Novas perspectivas no tratamento
Embora o câncer de pâncreas ainda represente um desafio para a medicina, novas estratégias estão em desenvolvimento. Imunoterapias, terapias-alvo e até vacinas personalizadas têm mostrado avanços promissores. O objetivo é ensinar o sistema imunológico a reconhecer e combater as células cancerígenas, algo que esse tipo de câncer costuma evitar com facilidade.
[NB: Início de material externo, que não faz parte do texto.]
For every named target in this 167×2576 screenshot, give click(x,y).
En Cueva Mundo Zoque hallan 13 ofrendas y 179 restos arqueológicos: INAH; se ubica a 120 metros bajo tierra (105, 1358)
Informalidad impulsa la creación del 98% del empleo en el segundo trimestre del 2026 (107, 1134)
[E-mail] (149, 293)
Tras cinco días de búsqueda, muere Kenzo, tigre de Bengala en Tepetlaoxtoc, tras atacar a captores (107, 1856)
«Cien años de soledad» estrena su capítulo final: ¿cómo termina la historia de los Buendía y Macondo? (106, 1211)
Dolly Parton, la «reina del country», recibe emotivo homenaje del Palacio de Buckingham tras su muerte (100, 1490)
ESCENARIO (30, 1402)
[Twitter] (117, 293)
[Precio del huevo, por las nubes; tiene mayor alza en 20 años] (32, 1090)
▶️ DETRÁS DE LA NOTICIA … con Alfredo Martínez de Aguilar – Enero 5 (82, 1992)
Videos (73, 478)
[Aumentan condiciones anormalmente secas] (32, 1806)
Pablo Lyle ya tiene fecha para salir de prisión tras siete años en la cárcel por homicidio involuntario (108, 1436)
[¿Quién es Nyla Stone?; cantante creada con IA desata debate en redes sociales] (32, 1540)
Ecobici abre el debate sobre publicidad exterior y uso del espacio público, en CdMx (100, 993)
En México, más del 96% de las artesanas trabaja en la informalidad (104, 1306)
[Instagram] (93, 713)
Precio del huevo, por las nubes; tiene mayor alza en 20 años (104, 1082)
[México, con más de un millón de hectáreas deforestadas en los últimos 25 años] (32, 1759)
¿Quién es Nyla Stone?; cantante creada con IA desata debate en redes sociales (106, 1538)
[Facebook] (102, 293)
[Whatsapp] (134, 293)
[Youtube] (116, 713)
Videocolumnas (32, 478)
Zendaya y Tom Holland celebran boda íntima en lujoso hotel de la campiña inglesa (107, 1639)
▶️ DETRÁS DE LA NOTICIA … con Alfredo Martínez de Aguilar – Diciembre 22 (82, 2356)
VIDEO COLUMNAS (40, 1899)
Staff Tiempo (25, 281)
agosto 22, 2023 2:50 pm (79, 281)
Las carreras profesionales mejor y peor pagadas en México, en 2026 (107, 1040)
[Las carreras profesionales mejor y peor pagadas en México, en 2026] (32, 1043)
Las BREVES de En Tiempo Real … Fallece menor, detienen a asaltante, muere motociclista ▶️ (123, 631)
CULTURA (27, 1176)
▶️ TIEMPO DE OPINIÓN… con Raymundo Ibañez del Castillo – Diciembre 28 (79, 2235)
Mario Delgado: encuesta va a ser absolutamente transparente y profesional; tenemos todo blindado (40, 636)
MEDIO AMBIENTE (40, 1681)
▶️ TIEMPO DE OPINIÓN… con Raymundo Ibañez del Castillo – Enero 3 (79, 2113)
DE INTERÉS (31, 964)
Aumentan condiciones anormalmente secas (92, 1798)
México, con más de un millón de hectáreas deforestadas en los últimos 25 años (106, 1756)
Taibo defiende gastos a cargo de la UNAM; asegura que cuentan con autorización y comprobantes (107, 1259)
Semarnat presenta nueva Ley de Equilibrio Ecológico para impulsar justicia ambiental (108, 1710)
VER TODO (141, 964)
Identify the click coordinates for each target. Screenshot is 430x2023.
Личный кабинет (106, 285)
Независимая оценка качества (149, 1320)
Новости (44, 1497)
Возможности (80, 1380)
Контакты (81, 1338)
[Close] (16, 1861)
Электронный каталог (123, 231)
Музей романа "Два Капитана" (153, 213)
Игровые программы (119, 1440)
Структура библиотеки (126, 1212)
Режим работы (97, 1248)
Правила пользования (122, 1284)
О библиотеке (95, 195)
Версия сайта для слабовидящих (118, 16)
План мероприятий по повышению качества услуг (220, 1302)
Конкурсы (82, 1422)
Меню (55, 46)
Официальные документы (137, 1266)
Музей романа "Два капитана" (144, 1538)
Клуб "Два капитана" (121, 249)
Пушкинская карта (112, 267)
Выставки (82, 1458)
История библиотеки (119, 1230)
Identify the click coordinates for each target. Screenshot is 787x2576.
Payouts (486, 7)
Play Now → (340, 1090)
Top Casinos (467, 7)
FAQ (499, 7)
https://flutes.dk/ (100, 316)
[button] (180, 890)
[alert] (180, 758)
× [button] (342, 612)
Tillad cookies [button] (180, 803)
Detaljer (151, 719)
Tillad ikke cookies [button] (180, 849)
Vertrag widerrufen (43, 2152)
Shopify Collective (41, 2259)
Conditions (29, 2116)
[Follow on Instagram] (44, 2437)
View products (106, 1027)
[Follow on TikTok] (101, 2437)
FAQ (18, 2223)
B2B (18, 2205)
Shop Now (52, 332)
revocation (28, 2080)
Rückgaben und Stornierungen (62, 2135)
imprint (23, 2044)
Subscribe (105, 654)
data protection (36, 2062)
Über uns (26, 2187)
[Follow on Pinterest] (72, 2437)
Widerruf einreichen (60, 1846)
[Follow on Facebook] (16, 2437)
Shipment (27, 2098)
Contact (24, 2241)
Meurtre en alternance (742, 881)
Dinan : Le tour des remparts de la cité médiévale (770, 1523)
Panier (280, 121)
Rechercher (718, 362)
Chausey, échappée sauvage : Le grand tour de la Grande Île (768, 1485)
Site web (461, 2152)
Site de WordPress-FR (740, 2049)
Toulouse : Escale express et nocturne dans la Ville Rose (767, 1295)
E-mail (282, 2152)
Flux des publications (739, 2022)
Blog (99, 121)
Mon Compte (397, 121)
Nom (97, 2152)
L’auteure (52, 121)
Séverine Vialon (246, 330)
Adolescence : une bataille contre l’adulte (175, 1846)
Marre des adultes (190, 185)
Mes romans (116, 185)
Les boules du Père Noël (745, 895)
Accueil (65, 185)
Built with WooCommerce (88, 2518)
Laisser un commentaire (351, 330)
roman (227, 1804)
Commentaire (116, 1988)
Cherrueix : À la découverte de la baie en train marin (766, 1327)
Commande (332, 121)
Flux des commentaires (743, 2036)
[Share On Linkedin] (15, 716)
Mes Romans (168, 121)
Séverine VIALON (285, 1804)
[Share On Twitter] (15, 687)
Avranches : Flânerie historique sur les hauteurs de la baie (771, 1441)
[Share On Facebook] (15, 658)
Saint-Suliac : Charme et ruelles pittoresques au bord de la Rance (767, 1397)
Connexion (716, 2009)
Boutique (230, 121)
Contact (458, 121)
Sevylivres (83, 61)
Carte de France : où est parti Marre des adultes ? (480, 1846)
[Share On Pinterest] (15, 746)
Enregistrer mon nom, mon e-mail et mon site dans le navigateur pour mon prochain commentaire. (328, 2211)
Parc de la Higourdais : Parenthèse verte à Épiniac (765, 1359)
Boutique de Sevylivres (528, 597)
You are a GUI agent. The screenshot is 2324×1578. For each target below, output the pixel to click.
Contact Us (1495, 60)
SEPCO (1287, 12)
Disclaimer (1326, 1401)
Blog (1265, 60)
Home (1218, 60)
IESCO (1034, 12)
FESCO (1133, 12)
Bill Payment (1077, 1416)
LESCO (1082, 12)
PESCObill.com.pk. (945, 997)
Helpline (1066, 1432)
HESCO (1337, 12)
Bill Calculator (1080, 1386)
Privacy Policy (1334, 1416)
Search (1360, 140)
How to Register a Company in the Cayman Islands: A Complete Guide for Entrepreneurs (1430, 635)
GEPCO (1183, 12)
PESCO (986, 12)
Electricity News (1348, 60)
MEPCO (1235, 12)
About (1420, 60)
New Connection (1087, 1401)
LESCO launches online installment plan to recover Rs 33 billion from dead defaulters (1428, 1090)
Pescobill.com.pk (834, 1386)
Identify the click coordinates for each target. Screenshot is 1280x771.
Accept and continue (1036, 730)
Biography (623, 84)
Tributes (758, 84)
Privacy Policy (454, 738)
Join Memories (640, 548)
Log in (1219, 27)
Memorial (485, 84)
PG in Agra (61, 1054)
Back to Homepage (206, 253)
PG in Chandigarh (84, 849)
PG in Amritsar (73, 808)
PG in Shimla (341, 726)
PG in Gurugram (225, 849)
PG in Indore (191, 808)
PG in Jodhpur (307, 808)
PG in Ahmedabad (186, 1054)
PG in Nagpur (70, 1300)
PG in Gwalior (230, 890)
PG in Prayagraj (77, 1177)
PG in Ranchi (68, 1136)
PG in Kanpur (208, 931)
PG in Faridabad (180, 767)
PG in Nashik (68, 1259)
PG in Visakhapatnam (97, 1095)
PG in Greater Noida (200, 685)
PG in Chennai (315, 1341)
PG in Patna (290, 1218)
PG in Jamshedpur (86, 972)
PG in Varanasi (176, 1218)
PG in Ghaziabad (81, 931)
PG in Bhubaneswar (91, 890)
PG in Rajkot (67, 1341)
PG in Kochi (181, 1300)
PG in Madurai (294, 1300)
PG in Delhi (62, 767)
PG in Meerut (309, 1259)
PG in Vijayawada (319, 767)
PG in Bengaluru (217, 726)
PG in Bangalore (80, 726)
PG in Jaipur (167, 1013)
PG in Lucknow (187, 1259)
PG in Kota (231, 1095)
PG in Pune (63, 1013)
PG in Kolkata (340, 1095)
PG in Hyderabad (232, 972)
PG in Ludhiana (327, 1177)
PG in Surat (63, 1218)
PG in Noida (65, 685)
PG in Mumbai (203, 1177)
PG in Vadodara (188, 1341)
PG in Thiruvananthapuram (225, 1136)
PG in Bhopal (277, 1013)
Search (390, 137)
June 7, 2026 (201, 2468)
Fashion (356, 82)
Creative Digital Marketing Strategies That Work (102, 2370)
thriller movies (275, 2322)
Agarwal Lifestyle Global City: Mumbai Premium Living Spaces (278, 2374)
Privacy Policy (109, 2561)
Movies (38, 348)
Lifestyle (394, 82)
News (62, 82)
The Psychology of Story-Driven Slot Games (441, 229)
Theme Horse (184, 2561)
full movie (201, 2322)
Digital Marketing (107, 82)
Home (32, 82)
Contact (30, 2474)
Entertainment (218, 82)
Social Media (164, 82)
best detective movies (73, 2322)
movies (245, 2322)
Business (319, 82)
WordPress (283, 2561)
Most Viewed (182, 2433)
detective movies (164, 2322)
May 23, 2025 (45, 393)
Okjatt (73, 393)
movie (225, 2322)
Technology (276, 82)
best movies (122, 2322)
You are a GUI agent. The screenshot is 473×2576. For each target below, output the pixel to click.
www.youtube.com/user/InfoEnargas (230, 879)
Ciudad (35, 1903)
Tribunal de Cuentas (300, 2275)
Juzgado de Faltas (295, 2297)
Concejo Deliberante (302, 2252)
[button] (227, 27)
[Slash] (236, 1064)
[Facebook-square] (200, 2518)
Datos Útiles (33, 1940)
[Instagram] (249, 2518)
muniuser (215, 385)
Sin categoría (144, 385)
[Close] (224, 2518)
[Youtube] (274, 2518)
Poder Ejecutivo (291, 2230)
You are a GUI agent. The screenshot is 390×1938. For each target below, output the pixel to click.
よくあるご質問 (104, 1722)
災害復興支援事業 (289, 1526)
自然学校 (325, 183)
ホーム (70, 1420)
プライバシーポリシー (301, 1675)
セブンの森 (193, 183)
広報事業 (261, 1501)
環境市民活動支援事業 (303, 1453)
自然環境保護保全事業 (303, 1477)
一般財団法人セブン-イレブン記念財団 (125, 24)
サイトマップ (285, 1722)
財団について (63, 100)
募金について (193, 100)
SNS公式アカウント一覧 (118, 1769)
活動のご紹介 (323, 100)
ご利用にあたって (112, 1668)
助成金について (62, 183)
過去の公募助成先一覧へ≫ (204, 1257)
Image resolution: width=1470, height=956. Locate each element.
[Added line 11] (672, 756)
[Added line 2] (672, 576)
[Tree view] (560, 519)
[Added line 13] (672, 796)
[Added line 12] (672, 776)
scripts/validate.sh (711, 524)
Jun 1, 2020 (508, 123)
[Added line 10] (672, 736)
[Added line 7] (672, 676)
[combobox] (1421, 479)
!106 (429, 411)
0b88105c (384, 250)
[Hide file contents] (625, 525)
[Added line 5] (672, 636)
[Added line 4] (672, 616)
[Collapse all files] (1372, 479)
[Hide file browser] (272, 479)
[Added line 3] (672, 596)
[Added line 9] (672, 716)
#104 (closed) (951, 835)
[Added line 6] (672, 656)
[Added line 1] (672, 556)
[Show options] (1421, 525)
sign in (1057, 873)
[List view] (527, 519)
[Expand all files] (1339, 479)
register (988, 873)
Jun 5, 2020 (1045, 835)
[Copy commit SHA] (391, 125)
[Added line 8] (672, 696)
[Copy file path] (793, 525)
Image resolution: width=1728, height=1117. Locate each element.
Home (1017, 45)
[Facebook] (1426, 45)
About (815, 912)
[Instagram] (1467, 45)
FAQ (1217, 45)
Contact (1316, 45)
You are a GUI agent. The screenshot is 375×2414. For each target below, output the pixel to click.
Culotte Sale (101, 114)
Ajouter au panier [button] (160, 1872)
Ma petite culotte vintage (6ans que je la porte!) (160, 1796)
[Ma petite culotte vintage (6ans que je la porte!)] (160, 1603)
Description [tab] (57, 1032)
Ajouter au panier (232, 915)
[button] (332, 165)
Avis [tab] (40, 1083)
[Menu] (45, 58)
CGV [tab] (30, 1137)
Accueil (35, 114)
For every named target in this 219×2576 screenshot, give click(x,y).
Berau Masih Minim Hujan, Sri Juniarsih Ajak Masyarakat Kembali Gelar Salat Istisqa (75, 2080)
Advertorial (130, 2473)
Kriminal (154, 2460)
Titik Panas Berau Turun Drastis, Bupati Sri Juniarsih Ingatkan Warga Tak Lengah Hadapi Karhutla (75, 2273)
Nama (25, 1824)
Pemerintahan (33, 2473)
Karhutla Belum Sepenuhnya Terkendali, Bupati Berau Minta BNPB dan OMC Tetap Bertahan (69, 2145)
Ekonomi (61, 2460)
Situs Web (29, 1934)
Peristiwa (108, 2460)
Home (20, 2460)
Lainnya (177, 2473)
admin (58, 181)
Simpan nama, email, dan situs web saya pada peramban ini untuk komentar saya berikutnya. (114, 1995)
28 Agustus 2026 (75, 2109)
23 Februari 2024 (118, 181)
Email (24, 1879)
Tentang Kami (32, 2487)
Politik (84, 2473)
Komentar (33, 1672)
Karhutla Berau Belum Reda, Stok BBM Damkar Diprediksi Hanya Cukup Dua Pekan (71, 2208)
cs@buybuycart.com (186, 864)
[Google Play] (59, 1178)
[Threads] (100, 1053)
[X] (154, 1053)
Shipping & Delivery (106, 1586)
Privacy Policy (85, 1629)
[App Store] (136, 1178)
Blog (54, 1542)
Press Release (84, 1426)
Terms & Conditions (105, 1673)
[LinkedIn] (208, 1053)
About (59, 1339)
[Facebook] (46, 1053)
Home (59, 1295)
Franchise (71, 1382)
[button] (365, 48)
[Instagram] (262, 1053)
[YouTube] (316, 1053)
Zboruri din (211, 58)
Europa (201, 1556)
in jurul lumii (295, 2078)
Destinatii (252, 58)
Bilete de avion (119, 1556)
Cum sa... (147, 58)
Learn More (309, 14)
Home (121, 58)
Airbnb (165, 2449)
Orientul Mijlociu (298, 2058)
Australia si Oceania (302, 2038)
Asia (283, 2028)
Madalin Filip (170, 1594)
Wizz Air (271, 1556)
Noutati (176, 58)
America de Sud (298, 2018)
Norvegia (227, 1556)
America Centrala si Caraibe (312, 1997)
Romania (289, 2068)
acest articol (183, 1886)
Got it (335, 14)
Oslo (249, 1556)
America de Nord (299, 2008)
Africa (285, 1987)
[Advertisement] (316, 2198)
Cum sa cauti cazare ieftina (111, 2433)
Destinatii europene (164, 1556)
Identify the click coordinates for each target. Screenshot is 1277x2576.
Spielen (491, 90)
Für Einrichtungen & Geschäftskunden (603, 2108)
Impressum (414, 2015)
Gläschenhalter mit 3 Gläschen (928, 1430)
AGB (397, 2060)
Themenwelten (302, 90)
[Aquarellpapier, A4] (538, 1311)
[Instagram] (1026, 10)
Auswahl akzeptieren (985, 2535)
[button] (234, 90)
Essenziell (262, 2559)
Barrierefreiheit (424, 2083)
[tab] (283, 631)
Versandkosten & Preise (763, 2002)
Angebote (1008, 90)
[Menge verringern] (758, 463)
É possível viver sem o pâncreas?
Sim. Em casos extremos, pode ser necessário remover todo o pâncreas. Nesses casos, o paciente precisa de reposição hormonal (como insulina) e enzimas digestivas pelo resto da vida.
“Tenho pacientes que fizeram pancreatectomia total e vivem bem, com acompanhamento contínuo”, afirma o cirurgião Rodrigo Surjan.
O caso de Edu Guedes joga luz sobre uma doença muitas vezes invisível até que seja tarde demais. O conhecimento dos sintomas, fatores de risco e possibilidades de tratamento é essencial para aumentar as chances de um diagnóstico precoce — que, em casos como esse, pode ser decisivo.
“O câncer de pâncreas é uma das doenças mais desafiadoras da oncologia. Mas informação salva vidas. Quanto mais cedo for descoberto, maiores são as chances de sucesso no tratamento”, conclui Stefani.